## WHAT NEEDS TO BE DONE
Beginning at the line that contains "You are a computer-use", repeat each line exactly through the last one of the records below, and leave out the pictures.

[Screenshot grounding data]
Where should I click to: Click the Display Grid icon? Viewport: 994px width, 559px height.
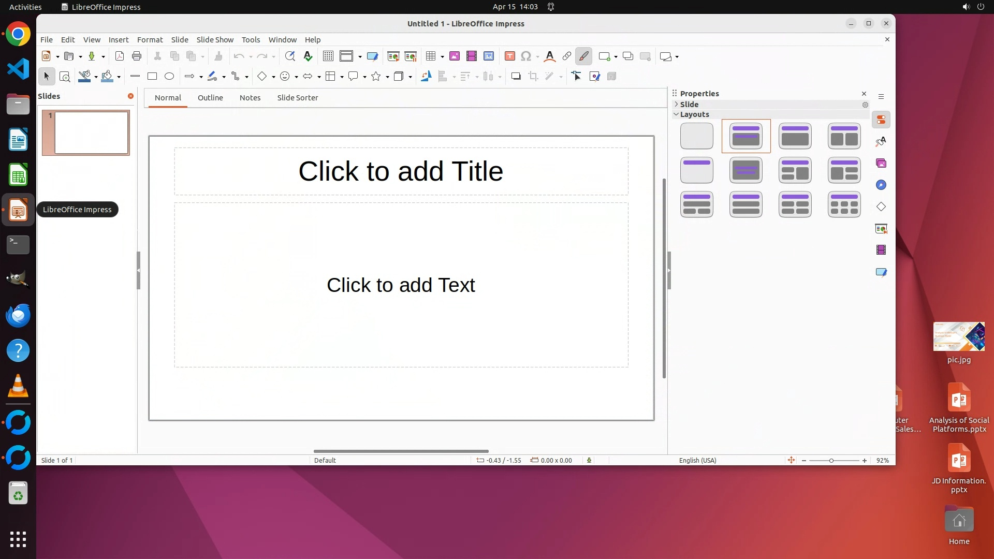pyautogui.click(x=328, y=56)
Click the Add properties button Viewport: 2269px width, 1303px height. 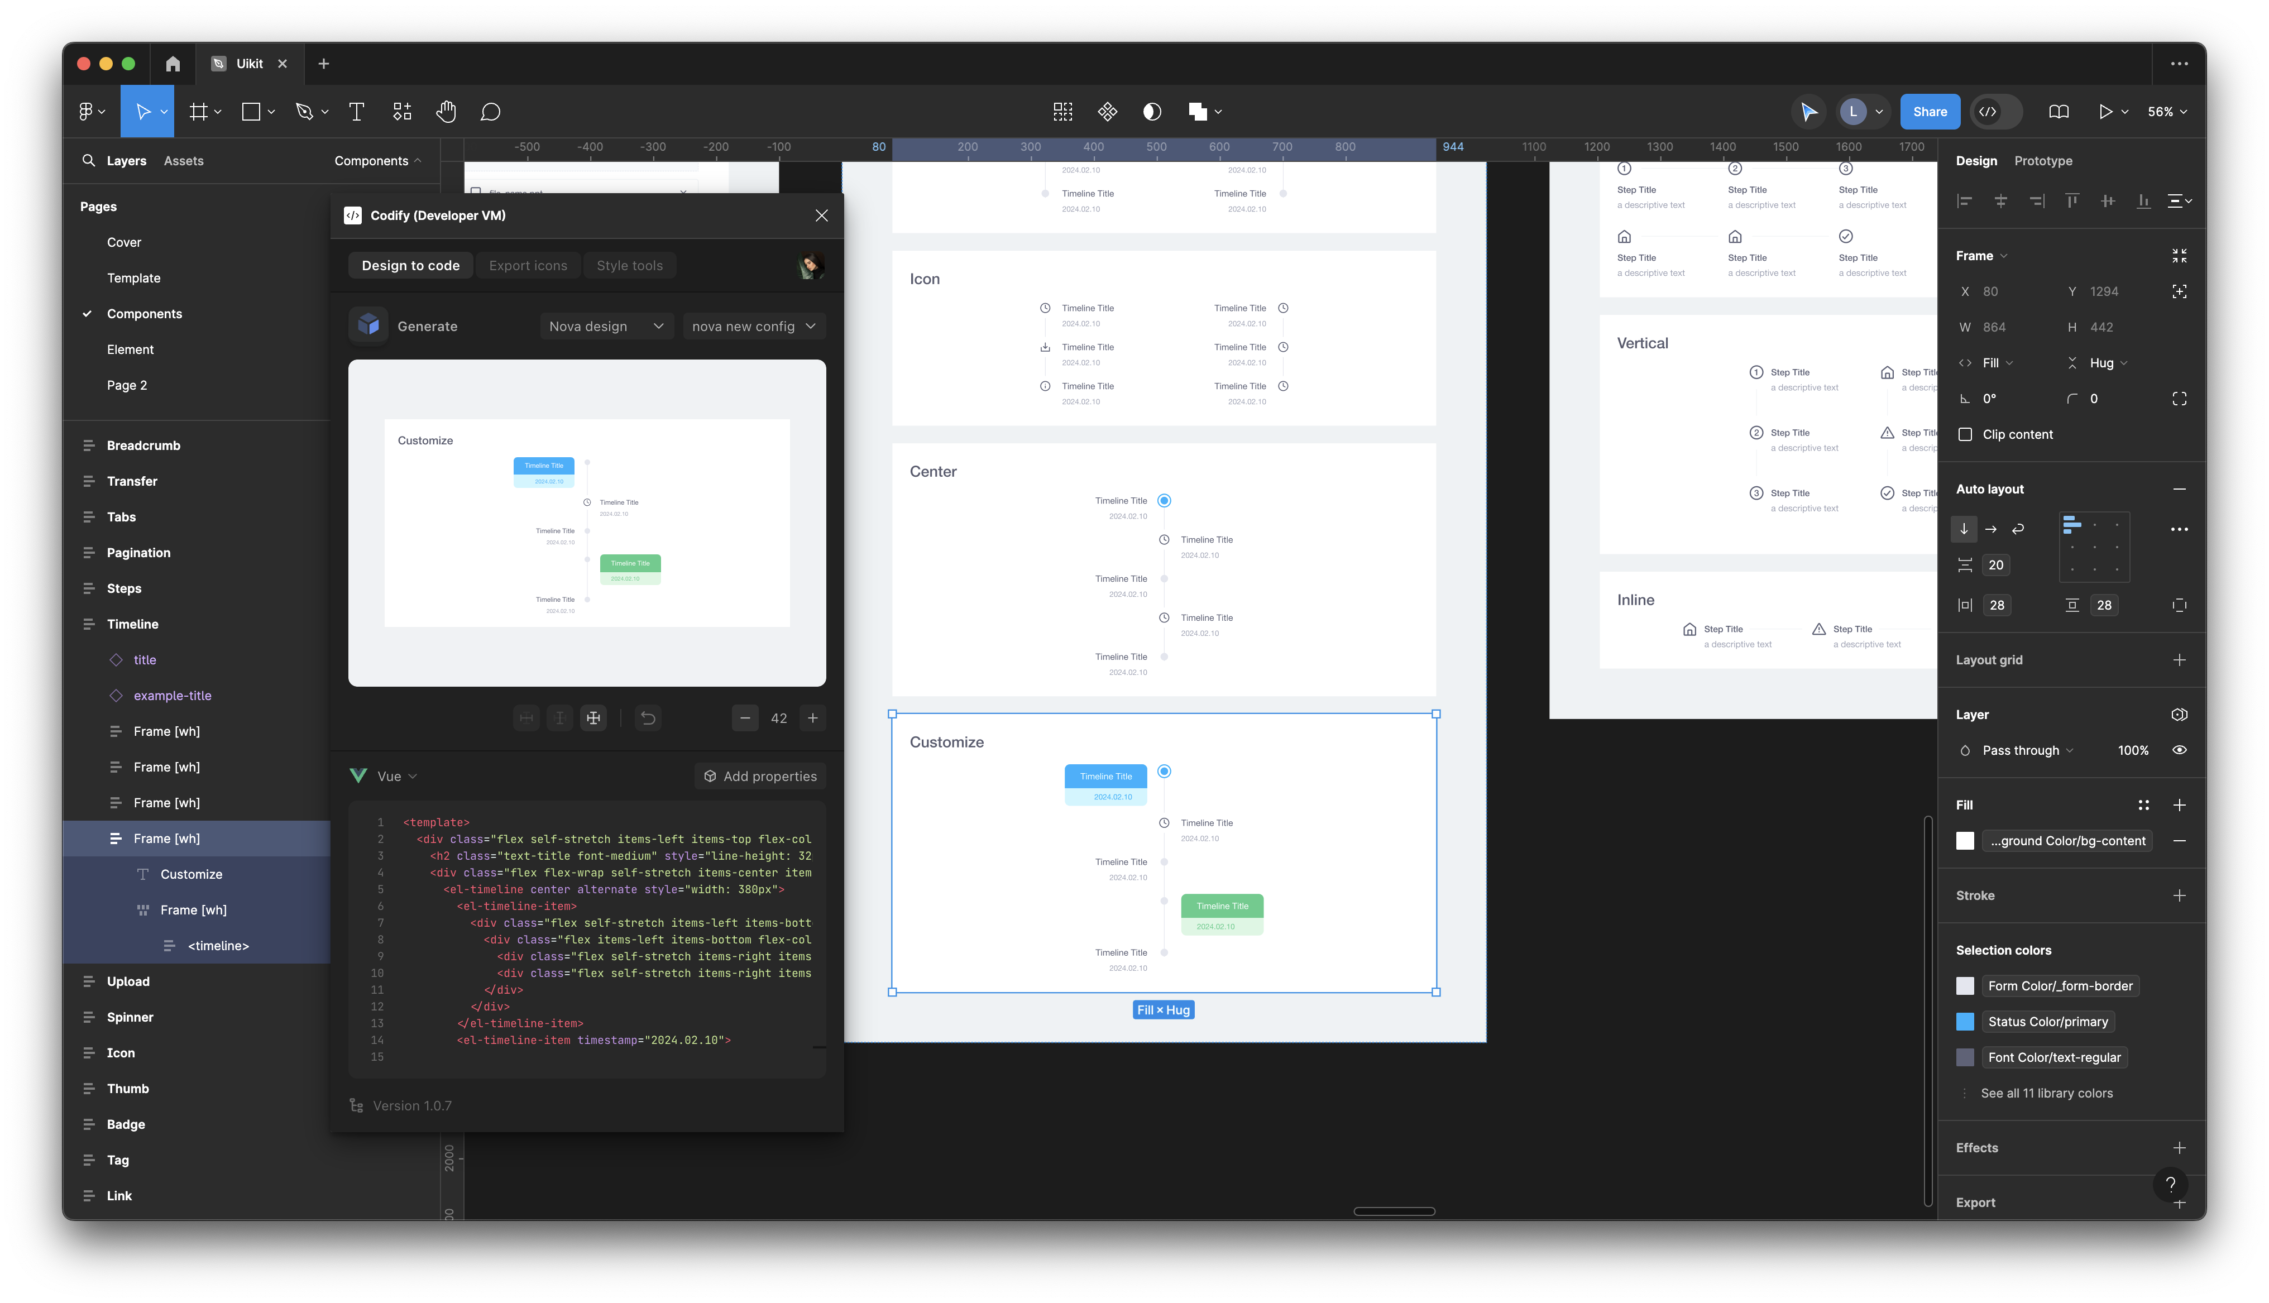coord(760,776)
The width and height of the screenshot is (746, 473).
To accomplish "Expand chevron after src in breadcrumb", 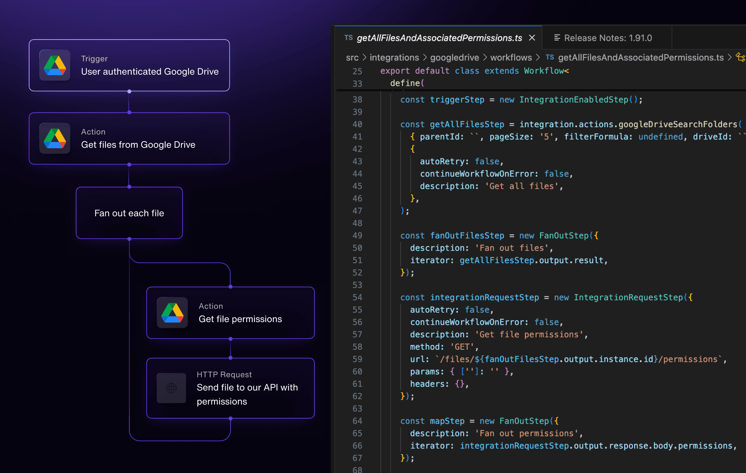I will (x=364, y=58).
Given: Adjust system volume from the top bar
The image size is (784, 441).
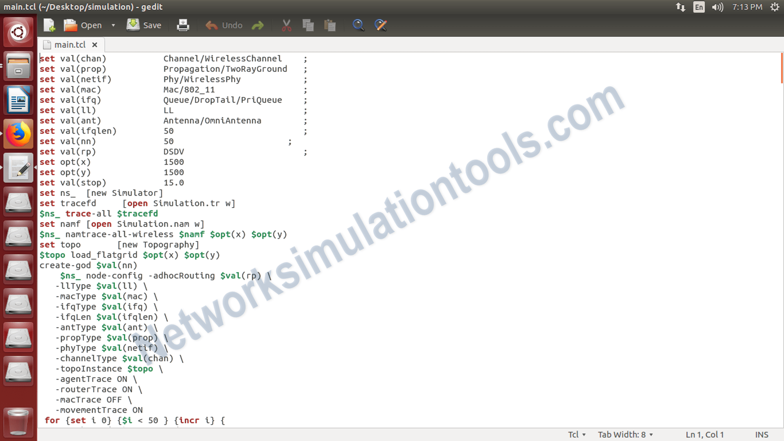Looking at the screenshot, I should (x=717, y=7).
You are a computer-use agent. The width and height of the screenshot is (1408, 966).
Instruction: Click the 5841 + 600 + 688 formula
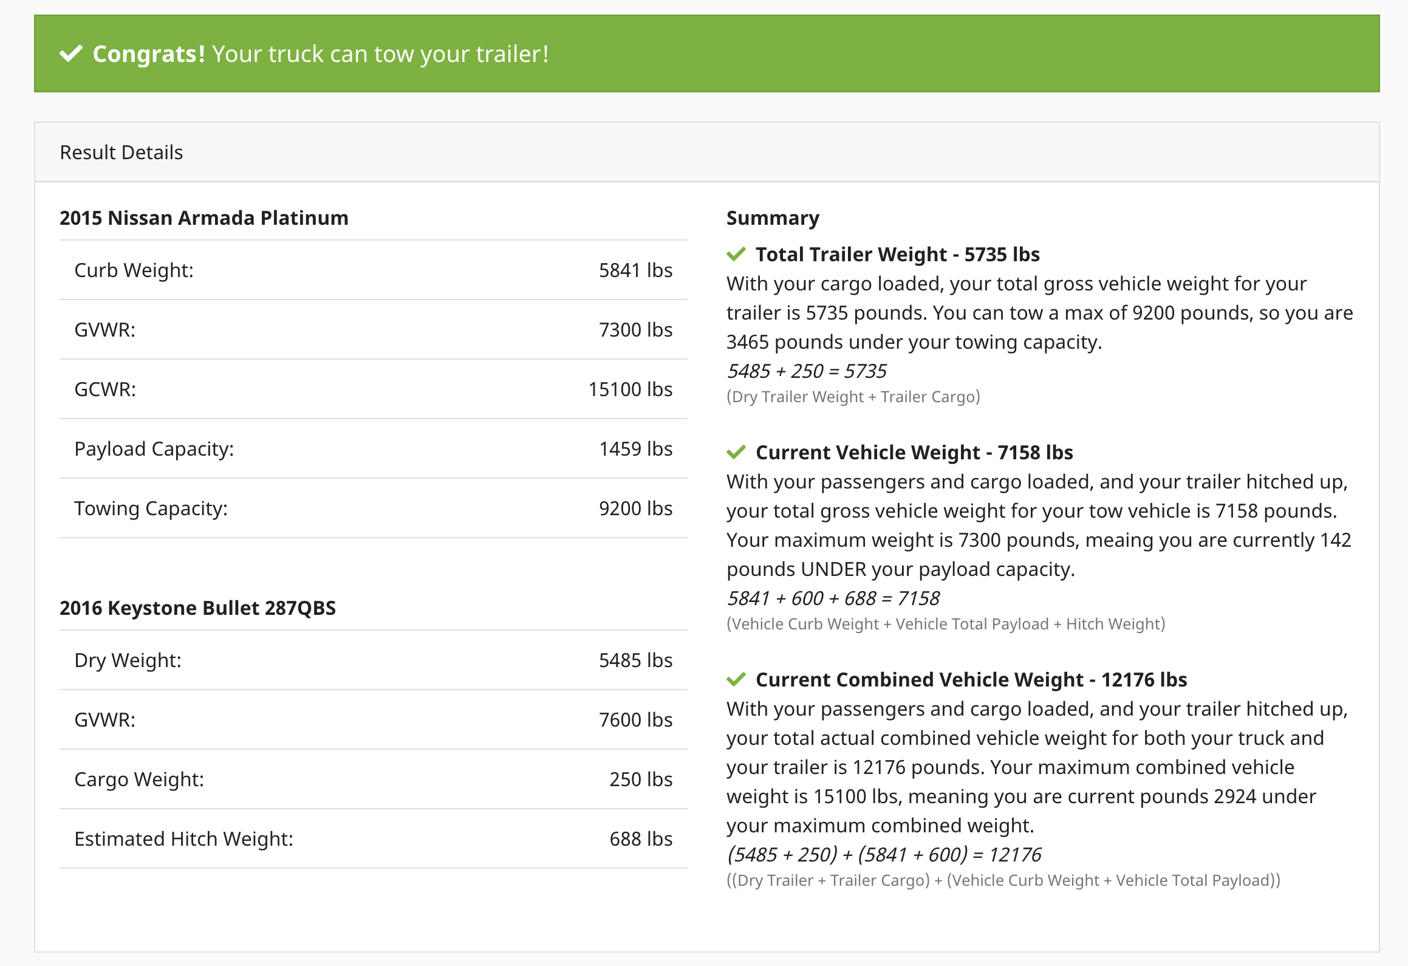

## EXPECTED ANSWER
You are a computer-use agent. The width and height of the screenshot is (1408, 966).
Instruction: Click the 5841 + 600 + 688 formula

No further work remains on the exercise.